La danseuse Úrsula López a une belle prestance. Cela compte, en danse comme dans la vie. Elle donne le change et camoufle ses points faibles – on en a tous ! – avec ingénuité et même une certaine ingéniosité. Les gestes de bras mériteraient, par exemple, selon nous, d’être un peu plus précisés. Elle a le zapateado puissant (cf. son solo en costume d’homme) et porte avec élégance la robe à traîne et le châle. C’est indiscutable.

Le bailaor Rafael Campallo, formé par Galván père, est toujours juste. Il est d’un gabarit bien plus léger que celui de ses deux partenaires, c’est un corps sec, au centre de gravité assez bas. Ses jambes sont un peu arquées façon Lucky Luke. Mais il est d’une rare intensité. Sa gamme gestuelle très variée lui permet de mettre facilement le public dans sa poche. Ce qui n’a pas raté dès l’ entame de la soirée.

Last but not least, arrive le Niño Jota. Quelle idée, aussi, de vouloir consacrer sa vie à une expression comme la Jota ! La dynamique du trois temps, le tempo trépidant, les petits pas trépignants de cette danse populaire aragonaise fixée au 19e siècle, répandue dans toute l’ Espagne comme une traînée de poudre, expliquent qu’on l’ait parfois associée aux idées fixes d’un Berlioz, aux leitmotives de Liszt (qui s’en inspira), aux variations virtuoses de Massine (qui l’utilisa dans sa version chorégraphique du Tricorne) et, bien sûr, à cette autre danse de possédés qu’est la Tarentelle – il faut dire que le bandurria soprano a une sonorité métallique et un trémolo qui rappellent la mandoline.

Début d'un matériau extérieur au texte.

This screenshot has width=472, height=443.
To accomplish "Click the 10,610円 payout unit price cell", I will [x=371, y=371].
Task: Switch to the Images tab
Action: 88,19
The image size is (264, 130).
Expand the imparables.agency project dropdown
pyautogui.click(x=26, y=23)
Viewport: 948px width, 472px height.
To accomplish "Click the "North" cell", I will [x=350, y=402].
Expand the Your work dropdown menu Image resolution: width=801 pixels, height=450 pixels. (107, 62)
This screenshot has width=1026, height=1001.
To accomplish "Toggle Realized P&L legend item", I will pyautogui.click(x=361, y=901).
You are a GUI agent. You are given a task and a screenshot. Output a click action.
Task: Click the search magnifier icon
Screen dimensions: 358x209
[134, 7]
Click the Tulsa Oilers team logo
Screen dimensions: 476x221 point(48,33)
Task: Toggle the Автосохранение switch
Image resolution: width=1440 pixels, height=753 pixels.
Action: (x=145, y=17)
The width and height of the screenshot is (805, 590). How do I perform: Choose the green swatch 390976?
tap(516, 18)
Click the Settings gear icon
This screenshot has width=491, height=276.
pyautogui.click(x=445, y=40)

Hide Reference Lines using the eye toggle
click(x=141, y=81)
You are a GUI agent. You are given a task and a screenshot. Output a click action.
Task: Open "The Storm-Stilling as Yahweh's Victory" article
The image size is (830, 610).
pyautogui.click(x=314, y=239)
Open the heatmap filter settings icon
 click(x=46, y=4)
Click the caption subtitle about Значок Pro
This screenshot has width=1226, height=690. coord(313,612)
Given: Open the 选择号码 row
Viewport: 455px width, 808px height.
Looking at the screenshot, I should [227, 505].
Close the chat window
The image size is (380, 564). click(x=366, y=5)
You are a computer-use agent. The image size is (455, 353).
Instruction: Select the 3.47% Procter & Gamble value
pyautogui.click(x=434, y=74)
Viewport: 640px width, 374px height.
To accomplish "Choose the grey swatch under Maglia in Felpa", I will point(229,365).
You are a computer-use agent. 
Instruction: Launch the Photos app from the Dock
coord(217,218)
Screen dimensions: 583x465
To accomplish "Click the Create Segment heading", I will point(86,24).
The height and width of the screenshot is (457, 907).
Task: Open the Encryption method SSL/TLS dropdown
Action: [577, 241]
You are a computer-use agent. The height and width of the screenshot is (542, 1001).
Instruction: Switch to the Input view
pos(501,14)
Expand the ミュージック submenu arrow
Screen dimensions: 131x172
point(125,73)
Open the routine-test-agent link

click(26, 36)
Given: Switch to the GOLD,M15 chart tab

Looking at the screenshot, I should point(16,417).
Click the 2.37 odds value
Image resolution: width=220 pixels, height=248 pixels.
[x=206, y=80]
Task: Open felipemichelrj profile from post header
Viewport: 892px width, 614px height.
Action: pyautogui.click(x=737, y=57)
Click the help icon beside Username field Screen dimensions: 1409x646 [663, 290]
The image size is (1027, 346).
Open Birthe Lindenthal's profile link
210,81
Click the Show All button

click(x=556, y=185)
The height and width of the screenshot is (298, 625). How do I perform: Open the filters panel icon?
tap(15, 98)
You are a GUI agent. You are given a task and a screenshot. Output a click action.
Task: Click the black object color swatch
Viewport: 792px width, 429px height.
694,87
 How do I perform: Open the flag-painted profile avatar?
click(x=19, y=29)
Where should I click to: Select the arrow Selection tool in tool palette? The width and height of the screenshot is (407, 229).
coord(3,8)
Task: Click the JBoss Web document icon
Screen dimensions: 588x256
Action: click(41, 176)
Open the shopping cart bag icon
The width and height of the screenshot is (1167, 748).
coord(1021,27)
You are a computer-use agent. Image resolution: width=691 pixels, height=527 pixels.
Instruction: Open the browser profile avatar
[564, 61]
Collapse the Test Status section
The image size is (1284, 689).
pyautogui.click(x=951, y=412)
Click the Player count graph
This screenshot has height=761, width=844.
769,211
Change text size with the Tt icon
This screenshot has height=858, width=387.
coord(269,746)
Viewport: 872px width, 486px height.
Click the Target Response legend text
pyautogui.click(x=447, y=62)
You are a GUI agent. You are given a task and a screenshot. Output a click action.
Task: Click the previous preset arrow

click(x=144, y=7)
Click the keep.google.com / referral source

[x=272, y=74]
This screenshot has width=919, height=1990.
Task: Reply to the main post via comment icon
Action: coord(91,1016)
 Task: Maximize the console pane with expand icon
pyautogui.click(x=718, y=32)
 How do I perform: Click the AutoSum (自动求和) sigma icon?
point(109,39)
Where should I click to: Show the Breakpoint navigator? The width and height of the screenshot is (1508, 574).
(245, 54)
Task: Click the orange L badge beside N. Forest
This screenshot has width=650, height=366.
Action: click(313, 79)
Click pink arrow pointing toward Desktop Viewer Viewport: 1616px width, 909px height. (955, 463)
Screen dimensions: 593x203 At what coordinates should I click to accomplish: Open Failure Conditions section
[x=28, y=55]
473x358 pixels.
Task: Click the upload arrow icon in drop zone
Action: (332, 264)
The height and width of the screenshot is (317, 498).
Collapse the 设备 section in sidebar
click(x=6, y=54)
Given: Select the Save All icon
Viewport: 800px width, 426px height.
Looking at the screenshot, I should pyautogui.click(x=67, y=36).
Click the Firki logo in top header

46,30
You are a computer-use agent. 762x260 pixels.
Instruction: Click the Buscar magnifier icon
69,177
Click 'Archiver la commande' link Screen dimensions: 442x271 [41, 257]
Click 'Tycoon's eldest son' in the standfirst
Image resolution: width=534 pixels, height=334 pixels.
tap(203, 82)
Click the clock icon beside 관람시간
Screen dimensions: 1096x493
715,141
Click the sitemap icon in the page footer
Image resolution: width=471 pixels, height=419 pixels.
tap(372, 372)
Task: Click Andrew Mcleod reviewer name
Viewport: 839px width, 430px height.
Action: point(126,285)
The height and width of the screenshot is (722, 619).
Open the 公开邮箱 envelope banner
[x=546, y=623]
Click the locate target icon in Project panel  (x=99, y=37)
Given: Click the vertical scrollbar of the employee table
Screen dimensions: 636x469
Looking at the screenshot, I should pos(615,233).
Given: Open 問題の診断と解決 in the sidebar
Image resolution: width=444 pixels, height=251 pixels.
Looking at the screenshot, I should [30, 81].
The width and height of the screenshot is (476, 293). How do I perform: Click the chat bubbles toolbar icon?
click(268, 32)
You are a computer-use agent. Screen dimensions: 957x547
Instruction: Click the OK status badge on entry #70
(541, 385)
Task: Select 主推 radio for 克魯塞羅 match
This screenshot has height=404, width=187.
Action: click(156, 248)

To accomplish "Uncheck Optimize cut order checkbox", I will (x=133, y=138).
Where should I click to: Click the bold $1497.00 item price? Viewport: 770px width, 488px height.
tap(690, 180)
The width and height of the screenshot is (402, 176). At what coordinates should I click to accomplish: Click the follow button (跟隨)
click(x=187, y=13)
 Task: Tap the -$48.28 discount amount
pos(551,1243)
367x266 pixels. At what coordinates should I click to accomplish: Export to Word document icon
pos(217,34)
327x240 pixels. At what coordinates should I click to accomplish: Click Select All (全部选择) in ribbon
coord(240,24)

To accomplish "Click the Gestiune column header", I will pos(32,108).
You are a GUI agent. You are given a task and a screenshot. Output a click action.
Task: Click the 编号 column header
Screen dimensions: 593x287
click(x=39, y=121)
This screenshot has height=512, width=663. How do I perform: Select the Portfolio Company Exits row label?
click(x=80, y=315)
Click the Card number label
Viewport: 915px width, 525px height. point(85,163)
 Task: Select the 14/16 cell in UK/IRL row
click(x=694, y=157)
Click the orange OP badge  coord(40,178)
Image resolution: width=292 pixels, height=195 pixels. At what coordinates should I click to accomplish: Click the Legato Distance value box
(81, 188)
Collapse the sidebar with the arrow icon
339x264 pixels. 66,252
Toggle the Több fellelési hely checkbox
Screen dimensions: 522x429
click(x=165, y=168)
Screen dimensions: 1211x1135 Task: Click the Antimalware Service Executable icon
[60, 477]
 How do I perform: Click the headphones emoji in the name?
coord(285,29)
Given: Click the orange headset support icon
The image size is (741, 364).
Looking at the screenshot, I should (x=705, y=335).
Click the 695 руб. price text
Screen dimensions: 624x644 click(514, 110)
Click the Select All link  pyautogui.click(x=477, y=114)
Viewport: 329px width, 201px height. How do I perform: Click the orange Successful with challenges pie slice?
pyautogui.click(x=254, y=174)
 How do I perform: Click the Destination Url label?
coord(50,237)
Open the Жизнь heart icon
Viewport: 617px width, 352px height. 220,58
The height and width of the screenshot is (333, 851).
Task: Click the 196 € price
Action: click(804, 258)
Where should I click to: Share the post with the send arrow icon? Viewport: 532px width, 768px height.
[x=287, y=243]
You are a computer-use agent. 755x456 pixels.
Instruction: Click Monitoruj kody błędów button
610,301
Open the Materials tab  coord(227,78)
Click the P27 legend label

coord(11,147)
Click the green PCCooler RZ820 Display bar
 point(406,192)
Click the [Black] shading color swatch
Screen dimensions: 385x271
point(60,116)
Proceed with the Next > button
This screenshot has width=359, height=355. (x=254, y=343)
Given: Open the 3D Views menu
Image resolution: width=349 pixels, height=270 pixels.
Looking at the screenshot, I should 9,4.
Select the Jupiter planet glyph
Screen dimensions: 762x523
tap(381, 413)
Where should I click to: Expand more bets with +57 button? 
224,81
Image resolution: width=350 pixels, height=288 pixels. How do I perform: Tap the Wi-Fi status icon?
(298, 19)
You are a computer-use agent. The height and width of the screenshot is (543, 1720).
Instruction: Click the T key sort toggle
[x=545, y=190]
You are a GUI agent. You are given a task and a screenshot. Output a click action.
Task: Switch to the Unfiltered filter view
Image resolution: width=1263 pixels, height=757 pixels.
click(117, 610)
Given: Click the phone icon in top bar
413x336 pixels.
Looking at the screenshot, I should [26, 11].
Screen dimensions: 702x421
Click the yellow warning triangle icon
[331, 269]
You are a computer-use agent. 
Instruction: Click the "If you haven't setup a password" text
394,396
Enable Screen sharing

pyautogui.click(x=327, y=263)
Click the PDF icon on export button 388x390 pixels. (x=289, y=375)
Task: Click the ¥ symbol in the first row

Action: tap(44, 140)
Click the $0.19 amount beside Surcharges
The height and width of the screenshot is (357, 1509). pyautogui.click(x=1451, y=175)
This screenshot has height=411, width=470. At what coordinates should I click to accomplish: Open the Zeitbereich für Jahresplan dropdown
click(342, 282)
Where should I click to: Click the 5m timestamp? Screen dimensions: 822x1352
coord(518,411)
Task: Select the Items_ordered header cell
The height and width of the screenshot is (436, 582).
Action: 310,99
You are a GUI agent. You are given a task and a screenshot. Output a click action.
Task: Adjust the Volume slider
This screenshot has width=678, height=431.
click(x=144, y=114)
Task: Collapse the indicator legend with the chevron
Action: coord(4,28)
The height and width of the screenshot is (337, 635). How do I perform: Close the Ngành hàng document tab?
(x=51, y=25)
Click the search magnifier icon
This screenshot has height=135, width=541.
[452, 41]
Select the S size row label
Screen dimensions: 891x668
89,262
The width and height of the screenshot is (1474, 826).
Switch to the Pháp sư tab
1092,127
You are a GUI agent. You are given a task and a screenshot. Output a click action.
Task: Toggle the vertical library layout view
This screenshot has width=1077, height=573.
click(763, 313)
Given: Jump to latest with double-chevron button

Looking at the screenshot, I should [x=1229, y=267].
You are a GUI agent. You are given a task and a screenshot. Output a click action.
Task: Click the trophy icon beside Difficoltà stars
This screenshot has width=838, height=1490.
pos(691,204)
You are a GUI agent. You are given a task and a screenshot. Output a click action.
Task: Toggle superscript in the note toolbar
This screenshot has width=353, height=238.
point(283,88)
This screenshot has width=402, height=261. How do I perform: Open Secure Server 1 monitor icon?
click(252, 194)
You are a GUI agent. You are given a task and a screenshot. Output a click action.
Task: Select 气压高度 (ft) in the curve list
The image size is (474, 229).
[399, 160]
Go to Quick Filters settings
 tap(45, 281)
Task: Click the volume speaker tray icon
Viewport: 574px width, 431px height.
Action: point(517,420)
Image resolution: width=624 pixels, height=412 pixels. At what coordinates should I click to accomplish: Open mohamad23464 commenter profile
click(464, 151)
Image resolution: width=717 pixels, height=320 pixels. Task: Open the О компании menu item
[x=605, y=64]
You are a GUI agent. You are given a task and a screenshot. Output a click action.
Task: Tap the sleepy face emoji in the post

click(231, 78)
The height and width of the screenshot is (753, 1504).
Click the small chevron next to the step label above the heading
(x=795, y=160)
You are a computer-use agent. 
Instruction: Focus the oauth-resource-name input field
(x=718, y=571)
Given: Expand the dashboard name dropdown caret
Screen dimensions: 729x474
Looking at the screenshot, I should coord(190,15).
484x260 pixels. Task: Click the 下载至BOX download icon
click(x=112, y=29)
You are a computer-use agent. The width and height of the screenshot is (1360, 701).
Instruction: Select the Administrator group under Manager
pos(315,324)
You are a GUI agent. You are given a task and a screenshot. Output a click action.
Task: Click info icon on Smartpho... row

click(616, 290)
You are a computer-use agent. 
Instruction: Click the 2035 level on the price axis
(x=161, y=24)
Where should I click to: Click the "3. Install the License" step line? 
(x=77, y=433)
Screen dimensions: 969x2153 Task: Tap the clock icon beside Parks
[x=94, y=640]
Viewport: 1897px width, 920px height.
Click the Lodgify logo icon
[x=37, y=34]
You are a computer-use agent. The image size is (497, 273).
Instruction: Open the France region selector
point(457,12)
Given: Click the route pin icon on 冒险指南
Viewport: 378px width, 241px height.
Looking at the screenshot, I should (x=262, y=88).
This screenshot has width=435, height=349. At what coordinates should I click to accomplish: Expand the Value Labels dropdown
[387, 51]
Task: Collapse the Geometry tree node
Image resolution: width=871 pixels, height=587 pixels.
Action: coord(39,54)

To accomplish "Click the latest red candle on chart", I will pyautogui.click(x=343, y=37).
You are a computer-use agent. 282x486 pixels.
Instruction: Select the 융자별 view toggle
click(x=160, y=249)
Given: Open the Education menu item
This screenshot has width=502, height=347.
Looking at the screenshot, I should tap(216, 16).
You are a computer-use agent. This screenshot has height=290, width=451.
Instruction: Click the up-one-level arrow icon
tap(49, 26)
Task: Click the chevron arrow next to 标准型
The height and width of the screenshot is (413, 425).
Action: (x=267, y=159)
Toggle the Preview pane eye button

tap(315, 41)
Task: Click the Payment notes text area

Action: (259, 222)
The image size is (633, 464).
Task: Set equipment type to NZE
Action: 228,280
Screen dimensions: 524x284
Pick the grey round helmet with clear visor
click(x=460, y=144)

La tentative de fusion entre le Flamenco et la Jota n’est pas du tout évidente, pas vraiment convaincante – ce sont des choses qui arrivent ! – mais ce n’est pas plus grave que cela. La perfection de la danse et le sens rythmique de Miguel Ángel Berna – sa science des castagnettes, en particulier – ne lui permettent pas d’absorber le flamenco, de le christianiser ou de le jotiser totalement – alors que l’inverse semble possible –, n’empêche ! les deux formes cohabitent, dialoguent, offrent en alternance leurs richesses aux spectateurs.

Photo : Nicolas Villodre

L’émotion du flamenco arrive là où on l’attend le moins – c’est même ainsi qu’on définit le duende. Celle que déclenche la Jota est plus calculée, d’ordre psychophysiologique ; son apogée est progressive ; son point de non retour assez symptomatique. Elle est obtenue par des effets de précipité, de crescendo, d’animation du tempo. La voix de la chanteuse, en l’occurrence celle de Lorena Palacios, s’aiguise, se perche, s’ hystérise et se met au diapason du joueur de bandurria, jusqu’à ce point culminant, à chaque fois repoussé par la vivacité de l’interprétation. Les rappels n’étaient pas volés.